- _Work to complete_
Repeat exactly the lines below that lie between the line with "医生介绍 (174, 69)" and the line with "粘连性肠梗阻是什么原因引起的 粘连性肠梗阻如何预防 (123, 1916)", counting both of those lines as part of the answer.
*** Data for analysis Section Begins ***
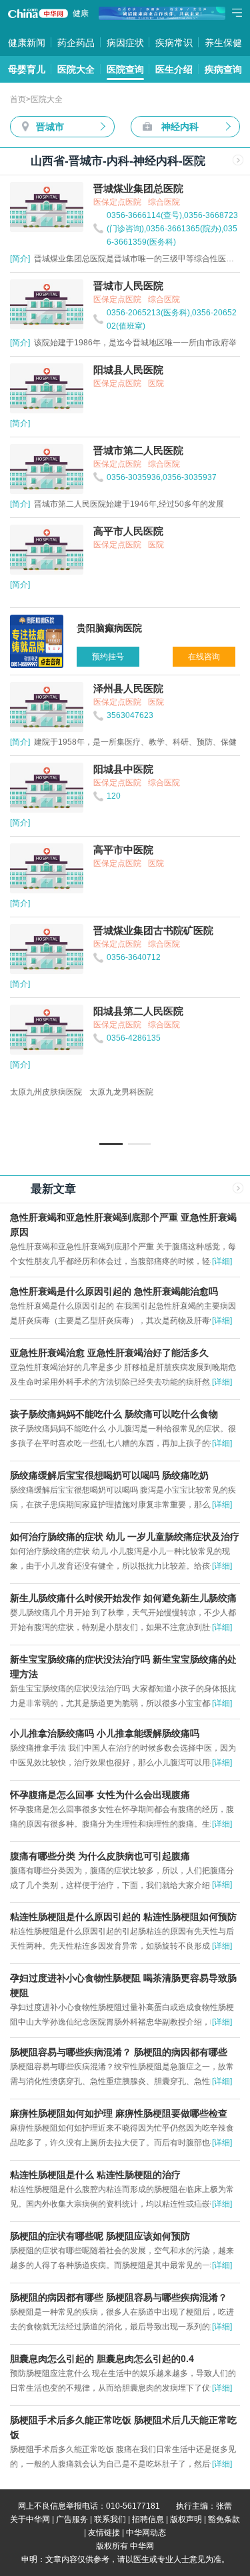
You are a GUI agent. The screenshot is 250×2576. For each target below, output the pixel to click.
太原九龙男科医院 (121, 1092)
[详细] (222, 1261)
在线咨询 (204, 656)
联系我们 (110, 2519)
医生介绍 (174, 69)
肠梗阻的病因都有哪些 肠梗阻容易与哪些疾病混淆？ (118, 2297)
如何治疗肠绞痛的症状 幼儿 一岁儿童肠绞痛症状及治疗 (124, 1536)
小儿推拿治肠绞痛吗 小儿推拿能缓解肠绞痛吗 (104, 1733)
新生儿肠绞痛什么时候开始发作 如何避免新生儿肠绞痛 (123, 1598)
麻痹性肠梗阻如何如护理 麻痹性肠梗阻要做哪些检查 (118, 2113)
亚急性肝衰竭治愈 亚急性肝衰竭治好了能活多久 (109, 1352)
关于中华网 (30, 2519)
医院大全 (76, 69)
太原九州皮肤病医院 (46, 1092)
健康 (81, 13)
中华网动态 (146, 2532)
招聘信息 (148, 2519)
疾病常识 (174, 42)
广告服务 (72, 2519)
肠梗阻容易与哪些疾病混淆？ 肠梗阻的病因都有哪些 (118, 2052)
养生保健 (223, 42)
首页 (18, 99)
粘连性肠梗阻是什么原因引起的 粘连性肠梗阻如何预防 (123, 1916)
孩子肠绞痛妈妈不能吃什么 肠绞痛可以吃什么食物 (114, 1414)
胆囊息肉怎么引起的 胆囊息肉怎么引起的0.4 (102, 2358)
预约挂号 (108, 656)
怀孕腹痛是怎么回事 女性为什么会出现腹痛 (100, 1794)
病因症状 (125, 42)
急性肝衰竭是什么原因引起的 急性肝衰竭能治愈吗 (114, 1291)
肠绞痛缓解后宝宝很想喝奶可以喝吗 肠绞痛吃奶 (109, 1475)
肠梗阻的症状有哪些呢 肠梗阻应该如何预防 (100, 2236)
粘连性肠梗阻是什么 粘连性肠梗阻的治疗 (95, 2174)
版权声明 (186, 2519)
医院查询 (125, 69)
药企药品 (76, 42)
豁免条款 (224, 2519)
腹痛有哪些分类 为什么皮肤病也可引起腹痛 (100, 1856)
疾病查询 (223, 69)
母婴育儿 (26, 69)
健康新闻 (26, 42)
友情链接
*** Data for analysis Section Ends ***
- _Exercise answer_
医生介绍 (174, 69)
肠梗阻的病因都有哪些 肠梗阻容易与哪些疾病混淆？ (118, 2297)
如何治疗肠绞痛的症状 幼儿 一岁儿童肠绞痛症状及治疗 (124, 1536)
小儿推拿治肠绞痛吗 小儿推拿能缓解肠绞痛吗 (104, 1733)
新生儿肠绞痛什么时候开始发作 如何避免新生儿肠绞痛 (123, 1598)
麻痹性肠梗阻如何如护理 麻痹性肠梗阻要做哪些检查 (118, 2113)
亚急性肝衰竭治愈 亚急性肝衰竭治好了能活多久 (109, 1352)
关于中华网 (30, 2519)
医院大全 (76, 69)
太原九州皮肤病医院 (46, 1092)
健康 (81, 13)
中华网动态 (146, 2532)
招聘信息 (148, 2519)
疾病常识 (174, 42)
广告服务 (72, 2519)
肠梗阻容易与哪些疾病混淆？ 肠梗阻的病因都有哪些 (118, 2052)
养生保健 (223, 42)
首页 (18, 99)
粘连性肠梗阻是什么原因引起的 粘连性肠梗阻如何预防 (123, 1916)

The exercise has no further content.